Arielle didn’t make it to morning whole.
The moon was still high when the pain returned—stronger, crueler, ripping through her muscles like claws from the inside. She collapsed onto the cold floor of the Omega quarters, biting down on her lip to keep from screaming.
Bones shifted.
Not breaking—rearranging.
Her fingers dug into the ground as silver light bled beneath her skin, veins glowing faintly. Her spine arched as something inside her pushed, demanding space, demanding release.
“No… please…” she gasped.
Her nails lengthened.
Just a little.
Enough to tear through stone.
A low, unfamiliar growl rumbled from her chest.
Arielle froze.
That sound hadn’t come from fear.
It had come from power.
⸻
By dawn, the pack gathered in chaos near the training grounds.
A young warrior lay unconscious, thrown ten feet back, claw marks scorched into the earth around him.
“She attacked without warning!”
“That wasn’t Omega strength.”
“I felt pressure—like an Alpha—no, worse.”
Lyra stood among them, face pale, eyes sharp with calculation.
Then Arielle stepped into the clearing.
The pack went silent.
Her scent had changed—deeper, darker, threaded with moonlight. Her posture was different too. Straighter. Controlled. Dangerous.
Lyra took one step back before she could stop herself.
Arielle noticed.
Good.
“What happened here?” Arielle asked calmly.
No one answered.
Before Lyra could speak, the air shifted violently.
Alpha Kael arrived.
His presence slammed into the clearing like a thunderclap. His eyes locked instantly on Arielle—and widened almost imperceptibly.
She shifted, his wolf snarled.
Not fully.
But enough.
“Enough,” Kael commanded.
The word carried Alpha authority, forcing wolves to bow their heads. His gaze never left Arielle as he walked toward her slowly, cautiously—like approaching a weapon that might turn on him.
“Did you hurt him?” he asked quietly.
Arielle met his eyes without flinching. “He tried to touch me.”
A murmur rippled through the crowd.
Kael’s jaw tightened. He turned to the fallen warrior. “Then he was warned.”
Lyra stared at him. “You’re taking her side?”
Kael’s eyes flashed silver. “Watch your tone.”
Shock rippled through the pack.
Arielle felt it then—the bond surging, tightening, pulling at both of them. Her body warmed involuntarily as his gaze dropped to her throat, lingering where a mate mark should be.
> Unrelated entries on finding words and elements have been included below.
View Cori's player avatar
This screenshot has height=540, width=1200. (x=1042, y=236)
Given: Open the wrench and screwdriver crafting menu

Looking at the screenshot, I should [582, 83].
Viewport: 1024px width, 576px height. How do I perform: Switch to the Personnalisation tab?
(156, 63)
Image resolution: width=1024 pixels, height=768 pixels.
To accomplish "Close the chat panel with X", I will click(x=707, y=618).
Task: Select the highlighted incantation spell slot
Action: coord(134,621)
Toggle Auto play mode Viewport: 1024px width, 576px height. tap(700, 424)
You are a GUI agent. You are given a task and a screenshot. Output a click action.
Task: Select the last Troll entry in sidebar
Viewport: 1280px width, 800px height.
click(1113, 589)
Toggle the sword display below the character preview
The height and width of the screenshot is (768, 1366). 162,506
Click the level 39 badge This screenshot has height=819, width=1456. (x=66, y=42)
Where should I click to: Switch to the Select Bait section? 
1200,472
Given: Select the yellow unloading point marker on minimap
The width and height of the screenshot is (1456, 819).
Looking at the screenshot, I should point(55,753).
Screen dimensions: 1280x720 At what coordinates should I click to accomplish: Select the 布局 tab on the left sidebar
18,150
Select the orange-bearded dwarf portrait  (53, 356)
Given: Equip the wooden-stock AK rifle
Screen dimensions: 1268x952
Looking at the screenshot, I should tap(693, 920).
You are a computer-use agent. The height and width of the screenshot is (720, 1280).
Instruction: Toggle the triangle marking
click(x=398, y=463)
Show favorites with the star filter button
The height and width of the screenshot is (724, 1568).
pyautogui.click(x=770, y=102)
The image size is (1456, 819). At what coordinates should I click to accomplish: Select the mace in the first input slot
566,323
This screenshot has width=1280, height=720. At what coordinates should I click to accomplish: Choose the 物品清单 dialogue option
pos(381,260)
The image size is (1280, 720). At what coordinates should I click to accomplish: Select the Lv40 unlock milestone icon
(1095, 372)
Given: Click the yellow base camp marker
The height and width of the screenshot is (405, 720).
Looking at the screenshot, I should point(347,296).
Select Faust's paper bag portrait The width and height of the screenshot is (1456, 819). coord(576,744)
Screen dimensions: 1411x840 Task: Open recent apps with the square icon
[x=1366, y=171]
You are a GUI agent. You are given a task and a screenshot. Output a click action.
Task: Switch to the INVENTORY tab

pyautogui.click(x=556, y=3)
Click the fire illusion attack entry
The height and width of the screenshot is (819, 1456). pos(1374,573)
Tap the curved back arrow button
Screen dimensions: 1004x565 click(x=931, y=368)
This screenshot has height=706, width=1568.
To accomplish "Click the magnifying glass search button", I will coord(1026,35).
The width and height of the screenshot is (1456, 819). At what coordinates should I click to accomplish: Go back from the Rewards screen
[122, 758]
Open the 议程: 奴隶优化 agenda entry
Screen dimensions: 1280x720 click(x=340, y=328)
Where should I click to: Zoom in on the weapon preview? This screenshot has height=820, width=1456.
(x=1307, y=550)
He stepped closer, lowering his voice so only she could hear.
“You’re changing faster than you should,” he said. “And if you don’t learn control, they’ll try to destroy you.”
Arielle’s lips curved slightly. “And will you let them?”
Their eyes locked.
For one dangerous second, the world faded.
“I won’t lose you,” Kael said, voice rough. Then, realizing what he’d admitted, he stepped back sharply.
The damage was done.
The pack had seen it.
The rejected Omega was no longer prey.
She was protected by the Alpha King himself.
And that made her the most dangerous thing in the territory.